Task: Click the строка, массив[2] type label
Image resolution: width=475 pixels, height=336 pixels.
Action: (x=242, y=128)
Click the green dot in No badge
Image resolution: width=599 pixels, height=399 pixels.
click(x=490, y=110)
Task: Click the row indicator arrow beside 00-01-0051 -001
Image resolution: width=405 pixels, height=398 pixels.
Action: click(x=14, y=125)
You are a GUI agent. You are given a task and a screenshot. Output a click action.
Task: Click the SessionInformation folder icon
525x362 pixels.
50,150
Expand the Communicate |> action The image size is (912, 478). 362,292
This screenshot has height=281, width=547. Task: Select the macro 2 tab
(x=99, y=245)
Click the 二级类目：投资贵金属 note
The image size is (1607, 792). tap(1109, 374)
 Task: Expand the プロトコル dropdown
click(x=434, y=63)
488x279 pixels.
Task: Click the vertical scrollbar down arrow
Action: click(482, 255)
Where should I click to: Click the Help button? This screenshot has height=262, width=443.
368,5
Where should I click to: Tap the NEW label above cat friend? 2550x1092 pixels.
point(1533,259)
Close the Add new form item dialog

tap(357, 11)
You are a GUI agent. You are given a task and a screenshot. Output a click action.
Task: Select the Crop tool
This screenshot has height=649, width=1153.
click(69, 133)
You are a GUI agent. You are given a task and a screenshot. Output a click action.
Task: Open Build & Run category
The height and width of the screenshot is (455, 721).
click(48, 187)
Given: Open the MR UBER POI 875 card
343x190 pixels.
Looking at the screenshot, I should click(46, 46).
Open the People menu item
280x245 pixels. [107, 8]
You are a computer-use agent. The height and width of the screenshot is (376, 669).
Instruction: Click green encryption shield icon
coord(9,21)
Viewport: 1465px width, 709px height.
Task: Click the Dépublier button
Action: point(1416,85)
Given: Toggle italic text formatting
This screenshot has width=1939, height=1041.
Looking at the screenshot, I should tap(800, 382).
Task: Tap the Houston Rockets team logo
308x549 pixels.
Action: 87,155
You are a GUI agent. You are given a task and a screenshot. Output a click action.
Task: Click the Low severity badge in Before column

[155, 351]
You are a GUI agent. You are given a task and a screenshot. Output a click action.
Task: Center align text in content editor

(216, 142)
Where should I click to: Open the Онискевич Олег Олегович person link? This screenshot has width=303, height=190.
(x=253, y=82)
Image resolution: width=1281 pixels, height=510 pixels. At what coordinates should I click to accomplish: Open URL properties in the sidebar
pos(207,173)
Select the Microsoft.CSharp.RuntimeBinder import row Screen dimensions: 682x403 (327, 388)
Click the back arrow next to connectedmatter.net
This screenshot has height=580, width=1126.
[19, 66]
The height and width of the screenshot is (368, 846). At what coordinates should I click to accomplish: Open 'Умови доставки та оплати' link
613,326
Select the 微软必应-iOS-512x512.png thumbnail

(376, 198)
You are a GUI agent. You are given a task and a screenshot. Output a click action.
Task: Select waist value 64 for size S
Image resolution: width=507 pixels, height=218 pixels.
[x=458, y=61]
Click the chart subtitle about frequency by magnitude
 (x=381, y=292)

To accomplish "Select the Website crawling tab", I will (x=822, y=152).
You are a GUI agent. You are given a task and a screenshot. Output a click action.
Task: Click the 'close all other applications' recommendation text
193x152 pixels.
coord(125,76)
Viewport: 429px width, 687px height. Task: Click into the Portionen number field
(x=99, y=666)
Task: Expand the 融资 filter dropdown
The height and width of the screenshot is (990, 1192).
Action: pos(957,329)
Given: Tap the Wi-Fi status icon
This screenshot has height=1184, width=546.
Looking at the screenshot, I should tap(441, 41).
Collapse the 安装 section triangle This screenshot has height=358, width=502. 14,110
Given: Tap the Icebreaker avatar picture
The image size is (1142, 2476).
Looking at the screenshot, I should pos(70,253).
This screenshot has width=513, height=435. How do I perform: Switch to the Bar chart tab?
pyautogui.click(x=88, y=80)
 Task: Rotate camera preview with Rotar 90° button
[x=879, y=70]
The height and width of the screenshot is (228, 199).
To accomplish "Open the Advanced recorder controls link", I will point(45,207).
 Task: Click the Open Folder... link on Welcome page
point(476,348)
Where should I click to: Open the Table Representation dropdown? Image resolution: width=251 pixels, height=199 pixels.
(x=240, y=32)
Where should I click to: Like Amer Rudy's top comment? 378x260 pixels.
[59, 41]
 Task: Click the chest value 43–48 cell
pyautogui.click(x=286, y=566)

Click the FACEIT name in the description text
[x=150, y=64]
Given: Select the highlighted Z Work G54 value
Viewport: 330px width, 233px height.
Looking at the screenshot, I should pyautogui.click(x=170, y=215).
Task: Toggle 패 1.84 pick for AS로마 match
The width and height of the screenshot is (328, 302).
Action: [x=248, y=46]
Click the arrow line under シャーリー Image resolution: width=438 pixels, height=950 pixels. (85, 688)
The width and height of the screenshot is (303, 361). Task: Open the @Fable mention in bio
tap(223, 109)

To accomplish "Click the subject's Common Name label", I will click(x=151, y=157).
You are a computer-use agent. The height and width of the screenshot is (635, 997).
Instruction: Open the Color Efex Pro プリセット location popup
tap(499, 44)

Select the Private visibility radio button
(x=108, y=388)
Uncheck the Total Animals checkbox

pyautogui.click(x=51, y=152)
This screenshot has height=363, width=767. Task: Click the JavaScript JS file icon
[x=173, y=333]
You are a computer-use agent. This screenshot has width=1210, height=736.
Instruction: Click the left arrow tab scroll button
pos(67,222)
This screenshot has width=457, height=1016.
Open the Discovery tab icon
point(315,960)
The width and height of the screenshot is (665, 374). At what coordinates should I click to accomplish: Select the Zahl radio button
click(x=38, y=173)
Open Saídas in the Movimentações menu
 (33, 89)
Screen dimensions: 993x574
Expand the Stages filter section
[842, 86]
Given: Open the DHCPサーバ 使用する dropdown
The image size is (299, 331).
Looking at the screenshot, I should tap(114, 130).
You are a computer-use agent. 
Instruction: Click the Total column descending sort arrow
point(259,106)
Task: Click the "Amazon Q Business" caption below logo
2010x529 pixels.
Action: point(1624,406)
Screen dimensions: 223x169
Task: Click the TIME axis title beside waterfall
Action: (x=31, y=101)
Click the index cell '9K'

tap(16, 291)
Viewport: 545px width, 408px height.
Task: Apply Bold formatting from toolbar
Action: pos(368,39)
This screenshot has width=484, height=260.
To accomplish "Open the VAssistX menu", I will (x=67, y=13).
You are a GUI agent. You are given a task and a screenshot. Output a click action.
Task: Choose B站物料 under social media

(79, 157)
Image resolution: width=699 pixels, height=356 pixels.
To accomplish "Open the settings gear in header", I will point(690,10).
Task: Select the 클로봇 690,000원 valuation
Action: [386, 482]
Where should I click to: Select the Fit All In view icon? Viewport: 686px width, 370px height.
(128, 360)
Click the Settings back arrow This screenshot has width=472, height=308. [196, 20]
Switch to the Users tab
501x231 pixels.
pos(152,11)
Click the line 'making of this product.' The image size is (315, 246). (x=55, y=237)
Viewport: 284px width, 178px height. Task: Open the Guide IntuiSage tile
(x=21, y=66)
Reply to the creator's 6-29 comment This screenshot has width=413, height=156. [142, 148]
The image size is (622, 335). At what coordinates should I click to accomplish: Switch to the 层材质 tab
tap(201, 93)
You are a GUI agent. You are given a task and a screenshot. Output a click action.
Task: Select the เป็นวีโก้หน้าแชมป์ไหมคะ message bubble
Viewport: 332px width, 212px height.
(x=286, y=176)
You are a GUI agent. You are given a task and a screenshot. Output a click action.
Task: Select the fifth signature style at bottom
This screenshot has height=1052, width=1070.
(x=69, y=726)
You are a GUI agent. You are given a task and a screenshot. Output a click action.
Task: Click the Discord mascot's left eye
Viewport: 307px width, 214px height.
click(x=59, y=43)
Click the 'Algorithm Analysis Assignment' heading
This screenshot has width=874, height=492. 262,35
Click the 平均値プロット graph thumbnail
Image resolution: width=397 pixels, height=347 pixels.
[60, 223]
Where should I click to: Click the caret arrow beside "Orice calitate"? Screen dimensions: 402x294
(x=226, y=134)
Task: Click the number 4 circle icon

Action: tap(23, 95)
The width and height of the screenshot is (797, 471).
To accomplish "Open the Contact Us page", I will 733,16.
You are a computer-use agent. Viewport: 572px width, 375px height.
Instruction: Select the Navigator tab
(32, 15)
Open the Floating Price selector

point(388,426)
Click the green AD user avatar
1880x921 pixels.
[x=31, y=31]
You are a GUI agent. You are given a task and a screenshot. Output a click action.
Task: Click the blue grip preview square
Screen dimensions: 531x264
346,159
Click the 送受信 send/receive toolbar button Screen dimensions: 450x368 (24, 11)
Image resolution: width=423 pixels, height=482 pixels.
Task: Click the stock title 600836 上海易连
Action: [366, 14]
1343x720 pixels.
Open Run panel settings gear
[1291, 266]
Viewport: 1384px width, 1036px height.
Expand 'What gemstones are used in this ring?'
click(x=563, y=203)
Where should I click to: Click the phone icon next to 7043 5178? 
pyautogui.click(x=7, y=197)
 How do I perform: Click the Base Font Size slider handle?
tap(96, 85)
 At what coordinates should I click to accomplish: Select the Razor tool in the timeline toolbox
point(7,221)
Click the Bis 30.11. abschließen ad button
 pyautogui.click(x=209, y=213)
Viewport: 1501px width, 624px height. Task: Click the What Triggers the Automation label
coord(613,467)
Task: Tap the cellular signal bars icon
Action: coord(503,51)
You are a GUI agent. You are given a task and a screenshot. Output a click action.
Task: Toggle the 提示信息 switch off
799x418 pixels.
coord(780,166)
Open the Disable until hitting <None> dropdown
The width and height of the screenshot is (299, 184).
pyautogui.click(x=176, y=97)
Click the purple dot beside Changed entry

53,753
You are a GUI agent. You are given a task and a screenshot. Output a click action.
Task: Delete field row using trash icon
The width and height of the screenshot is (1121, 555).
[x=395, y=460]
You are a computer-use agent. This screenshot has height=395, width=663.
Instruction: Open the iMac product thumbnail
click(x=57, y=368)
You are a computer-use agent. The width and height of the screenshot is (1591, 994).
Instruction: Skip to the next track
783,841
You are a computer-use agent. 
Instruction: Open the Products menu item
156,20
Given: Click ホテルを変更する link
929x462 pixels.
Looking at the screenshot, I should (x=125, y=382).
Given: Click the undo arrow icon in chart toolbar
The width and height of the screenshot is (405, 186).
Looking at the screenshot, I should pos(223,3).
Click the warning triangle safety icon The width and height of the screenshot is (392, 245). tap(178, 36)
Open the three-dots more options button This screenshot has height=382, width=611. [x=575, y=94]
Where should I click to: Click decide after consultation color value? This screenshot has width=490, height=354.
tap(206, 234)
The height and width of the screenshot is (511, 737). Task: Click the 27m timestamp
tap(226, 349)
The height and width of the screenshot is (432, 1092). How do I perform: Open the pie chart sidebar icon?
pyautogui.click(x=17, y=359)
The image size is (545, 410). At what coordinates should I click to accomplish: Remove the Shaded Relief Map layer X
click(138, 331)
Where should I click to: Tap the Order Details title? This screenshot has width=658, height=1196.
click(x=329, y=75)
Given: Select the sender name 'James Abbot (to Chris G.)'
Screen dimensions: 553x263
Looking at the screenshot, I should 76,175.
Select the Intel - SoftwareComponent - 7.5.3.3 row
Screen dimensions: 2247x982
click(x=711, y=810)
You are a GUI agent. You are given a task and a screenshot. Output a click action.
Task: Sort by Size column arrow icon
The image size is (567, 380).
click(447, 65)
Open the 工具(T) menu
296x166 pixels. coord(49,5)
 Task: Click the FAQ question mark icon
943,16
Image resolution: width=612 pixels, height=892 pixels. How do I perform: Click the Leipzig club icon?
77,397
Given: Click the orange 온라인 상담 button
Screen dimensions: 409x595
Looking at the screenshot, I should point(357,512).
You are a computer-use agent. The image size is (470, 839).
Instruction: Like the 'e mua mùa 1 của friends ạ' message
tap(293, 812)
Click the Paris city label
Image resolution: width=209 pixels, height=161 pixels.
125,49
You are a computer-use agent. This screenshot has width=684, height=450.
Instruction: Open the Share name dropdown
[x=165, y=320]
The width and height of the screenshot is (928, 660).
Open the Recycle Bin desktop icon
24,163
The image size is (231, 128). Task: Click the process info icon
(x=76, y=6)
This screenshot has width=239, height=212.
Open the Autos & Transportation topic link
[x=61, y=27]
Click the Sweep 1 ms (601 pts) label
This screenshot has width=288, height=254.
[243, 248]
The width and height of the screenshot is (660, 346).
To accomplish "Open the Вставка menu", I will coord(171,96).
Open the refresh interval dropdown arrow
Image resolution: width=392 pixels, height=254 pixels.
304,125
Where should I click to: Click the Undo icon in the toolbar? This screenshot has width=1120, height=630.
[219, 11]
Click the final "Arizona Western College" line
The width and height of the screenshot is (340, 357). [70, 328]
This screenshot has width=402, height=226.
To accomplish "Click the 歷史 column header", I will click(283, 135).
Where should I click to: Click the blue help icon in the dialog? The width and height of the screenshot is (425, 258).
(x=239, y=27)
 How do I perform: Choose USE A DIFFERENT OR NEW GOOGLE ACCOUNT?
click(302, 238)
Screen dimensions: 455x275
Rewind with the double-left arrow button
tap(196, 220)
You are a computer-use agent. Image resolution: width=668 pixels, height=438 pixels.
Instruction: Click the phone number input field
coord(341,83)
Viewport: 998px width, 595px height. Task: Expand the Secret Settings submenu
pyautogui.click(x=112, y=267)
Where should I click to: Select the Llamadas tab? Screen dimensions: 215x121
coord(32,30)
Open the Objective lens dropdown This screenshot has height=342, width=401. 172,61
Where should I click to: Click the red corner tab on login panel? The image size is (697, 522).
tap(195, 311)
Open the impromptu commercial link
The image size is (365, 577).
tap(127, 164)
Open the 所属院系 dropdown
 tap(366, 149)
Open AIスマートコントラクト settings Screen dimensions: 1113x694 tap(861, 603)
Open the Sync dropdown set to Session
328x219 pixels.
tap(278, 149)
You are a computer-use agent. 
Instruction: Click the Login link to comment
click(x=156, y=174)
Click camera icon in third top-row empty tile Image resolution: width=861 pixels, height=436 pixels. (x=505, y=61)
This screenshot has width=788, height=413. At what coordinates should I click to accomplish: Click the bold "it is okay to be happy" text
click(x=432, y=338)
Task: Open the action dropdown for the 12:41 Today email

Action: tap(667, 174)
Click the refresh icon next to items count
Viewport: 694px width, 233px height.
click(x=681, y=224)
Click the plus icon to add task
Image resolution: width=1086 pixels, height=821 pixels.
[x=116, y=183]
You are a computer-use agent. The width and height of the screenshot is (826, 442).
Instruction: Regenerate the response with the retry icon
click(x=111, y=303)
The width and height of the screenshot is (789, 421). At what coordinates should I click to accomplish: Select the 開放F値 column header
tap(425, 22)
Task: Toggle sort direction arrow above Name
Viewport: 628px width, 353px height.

*What is needed*
Where a line of the entries holds the string "triangle", include it in the count, and give only the final number.

*Response below*
2